Directive
Revise the entries below so that every "Instruction" becomes "Goal", leaving everything else unchanged.

Data for processing
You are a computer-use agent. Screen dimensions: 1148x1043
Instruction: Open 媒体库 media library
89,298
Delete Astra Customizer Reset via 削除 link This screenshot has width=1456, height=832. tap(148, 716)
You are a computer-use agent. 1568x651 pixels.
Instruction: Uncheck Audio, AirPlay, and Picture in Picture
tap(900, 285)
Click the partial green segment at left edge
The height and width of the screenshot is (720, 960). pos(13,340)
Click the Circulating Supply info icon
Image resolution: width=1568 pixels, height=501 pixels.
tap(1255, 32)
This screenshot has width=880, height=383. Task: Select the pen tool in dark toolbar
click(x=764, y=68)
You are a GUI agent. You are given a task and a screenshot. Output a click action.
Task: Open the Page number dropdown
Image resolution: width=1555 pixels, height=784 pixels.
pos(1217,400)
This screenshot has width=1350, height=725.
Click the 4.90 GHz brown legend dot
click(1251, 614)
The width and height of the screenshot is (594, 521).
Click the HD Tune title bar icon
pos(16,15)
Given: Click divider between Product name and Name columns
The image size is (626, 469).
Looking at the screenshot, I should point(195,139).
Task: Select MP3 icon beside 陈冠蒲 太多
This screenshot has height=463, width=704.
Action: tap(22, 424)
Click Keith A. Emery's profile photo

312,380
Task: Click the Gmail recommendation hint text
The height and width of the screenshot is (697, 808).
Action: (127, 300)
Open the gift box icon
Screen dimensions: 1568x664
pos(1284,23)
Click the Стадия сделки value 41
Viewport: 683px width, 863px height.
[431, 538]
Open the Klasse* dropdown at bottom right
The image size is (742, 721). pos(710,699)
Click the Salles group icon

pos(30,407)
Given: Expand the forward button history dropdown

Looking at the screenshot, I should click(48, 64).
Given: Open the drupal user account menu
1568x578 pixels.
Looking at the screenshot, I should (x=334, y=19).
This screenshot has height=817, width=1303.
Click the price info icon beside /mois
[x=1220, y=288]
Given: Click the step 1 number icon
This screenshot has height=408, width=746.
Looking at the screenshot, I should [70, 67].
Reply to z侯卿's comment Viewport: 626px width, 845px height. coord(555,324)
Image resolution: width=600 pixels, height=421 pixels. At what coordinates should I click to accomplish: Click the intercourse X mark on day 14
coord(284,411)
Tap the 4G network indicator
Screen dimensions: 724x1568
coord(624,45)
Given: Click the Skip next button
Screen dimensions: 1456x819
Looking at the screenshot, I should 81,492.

Exercise result
You are a computer-use agent. Screen dimensions: 1148x1043
Goal: Open 媒体库 media library
89,298
Delete Astra Customizer Reset via 削除 link This screenshot has width=1456, height=832. tap(148, 716)
You are a computer-use agent. 1568x651 pixels.
Goal: Uncheck Audio, AirPlay, and Picture in Picture
tap(900, 285)
Click the partial green segment at left edge
The height and width of the screenshot is (720, 960). pos(13,340)
Click the Circulating Supply info icon
Image resolution: width=1568 pixels, height=501 pixels.
tap(1255, 32)
This screenshot has width=880, height=383. Task: Select the pen tool in dark toolbar
click(x=764, y=68)
You are a GUI agent. You are given a task and a screenshot. Output a click action.
Task: Open the Page number dropdown
Image resolution: width=1555 pixels, height=784 pixels.
pos(1217,400)
This screenshot has width=1350, height=725.
Click the 4.90 GHz brown legend dot
click(1251, 614)
The width and height of the screenshot is (594, 521).
Click the HD Tune title bar icon
pos(16,15)
Given: Click divider between Product name and Name columns
The image size is (626, 469).
Looking at the screenshot, I should point(195,139).
Task: Select MP3 icon beside 陈冠蒲 太多
This screenshot has height=463, width=704.
Action: tap(22, 424)
Click Keith A. Emery's profile photo

312,380
Task: Click the Gmail recommendation hint text
The height and width of the screenshot is (697, 808).
Action: (127, 300)
Open the gift box icon
Screen dimensions: 1568x664
pos(1284,23)
Click the Стадия сделки value 41
Viewport: 683px width, 863px height.
[431, 538]
Open the Klasse* dropdown at bottom right
The image size is (742, 721). pos(710,699)
Click the Salles group icon

pos(30,407)
Given: Expand the forward button history dropdown

Looking at the screenshot, I should click(48, 64).
Given: Open the drupal user account menu
1568x578 pixels.
Looking at the screenshot, I should (x=334, y=19).
This screenshot has height=817, width=1303.
Click the price info icon beside /mois
[x=1220, y=288]
Given: Click the step 1 number icon
This screenshot has height=408, width=746.
Looking at the screenshot, I should [70, 67].
Reply to z侯卿's comment Viewport: 626px width, 845px height. coord(555,324)
Image resolution: width=600 pixels, height=421 pixels. At what coordinates should I click to accomplish: Click the intercourse X mark on day 14
coord(284,411)
Tap the 4G network indicator
Screen dimensions: 724x1568
coord(624,45)
Given: Click the Skip next button
Screen dimensions: 1456x819
Looking at the screenshot, I should 81,492.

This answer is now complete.